The Lady’s voice wavered. “You lied to me, child. You told me you had repented for your defiance.”

“I considered it. But you’ve convinced me I shouldn’t. Since we’re both lost, why can’t we work together? We could do the Goddess’s will—together.”

The Lady paused. “What has changed in you?”

“What do you mean?”

“Something I feared has come to pass. The admiration of others has gone to your head. Perhaps those visions you received inflated your self-importance.”

“What? No.”

The Lady loomed closer. “Perhaps that crystalline man in your visions was a demon sent to corrupt you.”

“My visions stopped! I don’t even know if he’s real.”

“Perhaps he sensed your potential for pride.”

“No, it’s nothing like that. I just—”

Shada jumped as the Lady reached for her. “What are you doing?” she gasped.

“I am a piece of the Goddess,” said the Lady. Her voice had lost all emotion.

“I know that,” Shada cried.

The Lady reached again and again. Each motion was slow enough to let Shada dodge it. The Lady drove her backward. “You believe you are my equal.”

“No!”

The next hand swung a hair faster and knocked Shada down. She scrambled to her feet as the Lady reached again.

“Stay away!” Shada cried. “Who are you?”

“I am who I say I am.”

“Please. Those riders will be here soon. If I don’t leave now, they’ll catch me.”

“Then they will catch you.”

“I’ve got to go back to my friends.”

“‘Friends’? You are too close to them.”

There was nothing else to say.

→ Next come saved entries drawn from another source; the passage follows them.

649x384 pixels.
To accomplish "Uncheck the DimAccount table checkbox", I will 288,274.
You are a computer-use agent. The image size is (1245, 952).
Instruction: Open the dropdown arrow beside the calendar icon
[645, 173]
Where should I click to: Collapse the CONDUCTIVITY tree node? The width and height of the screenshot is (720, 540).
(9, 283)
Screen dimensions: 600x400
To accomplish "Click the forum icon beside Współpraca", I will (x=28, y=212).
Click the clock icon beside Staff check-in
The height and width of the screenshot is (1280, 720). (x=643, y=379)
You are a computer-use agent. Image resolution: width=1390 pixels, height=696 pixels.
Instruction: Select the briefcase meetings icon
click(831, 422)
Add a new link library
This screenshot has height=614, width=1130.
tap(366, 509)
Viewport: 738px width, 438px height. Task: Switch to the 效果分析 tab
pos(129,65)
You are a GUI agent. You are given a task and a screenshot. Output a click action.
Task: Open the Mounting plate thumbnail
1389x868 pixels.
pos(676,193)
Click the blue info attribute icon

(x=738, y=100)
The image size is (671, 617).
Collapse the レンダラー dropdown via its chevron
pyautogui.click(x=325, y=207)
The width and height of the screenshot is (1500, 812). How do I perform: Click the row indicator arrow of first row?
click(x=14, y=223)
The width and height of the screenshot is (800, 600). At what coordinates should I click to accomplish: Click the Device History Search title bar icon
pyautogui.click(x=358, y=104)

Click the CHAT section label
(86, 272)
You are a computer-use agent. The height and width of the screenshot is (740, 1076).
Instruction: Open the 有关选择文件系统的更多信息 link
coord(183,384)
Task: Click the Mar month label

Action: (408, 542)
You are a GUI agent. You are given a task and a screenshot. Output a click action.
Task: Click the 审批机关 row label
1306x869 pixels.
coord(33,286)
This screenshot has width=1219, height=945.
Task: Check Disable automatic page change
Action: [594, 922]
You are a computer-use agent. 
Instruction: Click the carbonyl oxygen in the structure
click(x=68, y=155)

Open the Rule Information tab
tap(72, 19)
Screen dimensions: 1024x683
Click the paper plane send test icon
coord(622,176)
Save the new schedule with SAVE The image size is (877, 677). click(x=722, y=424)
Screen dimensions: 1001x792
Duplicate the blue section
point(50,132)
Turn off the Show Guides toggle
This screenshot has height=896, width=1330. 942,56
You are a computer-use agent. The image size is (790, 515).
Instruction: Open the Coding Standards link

Shada turned to go.

The Lady swooped down on her with terrible speed. She struck the backs of Shada’s knees like a solid object. Shada fell, barely catching herself with her hands, but the Lady swept those from under her.

Her cheek hit the ground. Dust filled her mouth. The great cloud that was the Lady funneled down her throat. Shada snapped her mouth shut, but the Lady flowed into her nostrils and wrenched her jaw open.

Once she had mostly hidden inside Shada’s body, the Lady spread across Shada’s face and into her ears, all one filmy surface.

From inside Shada’s ears, the Lady spoke. “You have forced me to do this.”

Thrashing, Shada reached into her mouth, but there was nothing to grab or pull.

The Lady said, “If only I’d known what you were like. I had hoped for a guardian and companion.”

Shada could still speak, barely. “No, you didn’t. You wanted a slave.”

Then she could not breathe. The Lady formed a solid lump that blocked her throat like dried tar.

“Doing this also hurts me,” said the Lady.

Shada rolled on the ground. Faces appeared to her, especially her father’s. She saw him comfortable in the Temple’s care, eating the apples she had given him. Thinking of her often but not grieving, she hoped.

“Killing can gratify when the cause is righteous. I learned that when I held that man in the fire to save you. But I want you to live.”

Shada could hardly listen. Her world was a storm of spots and colors and need.

“That man wasn’t the first. But I’ve only killed out of necessity. And I won’t give up on you, Shada. If you wish to continue with me, to do my bidding, cross your arms over your chest.”

She released a little air into Shada’s lungs. “Let us pray together.”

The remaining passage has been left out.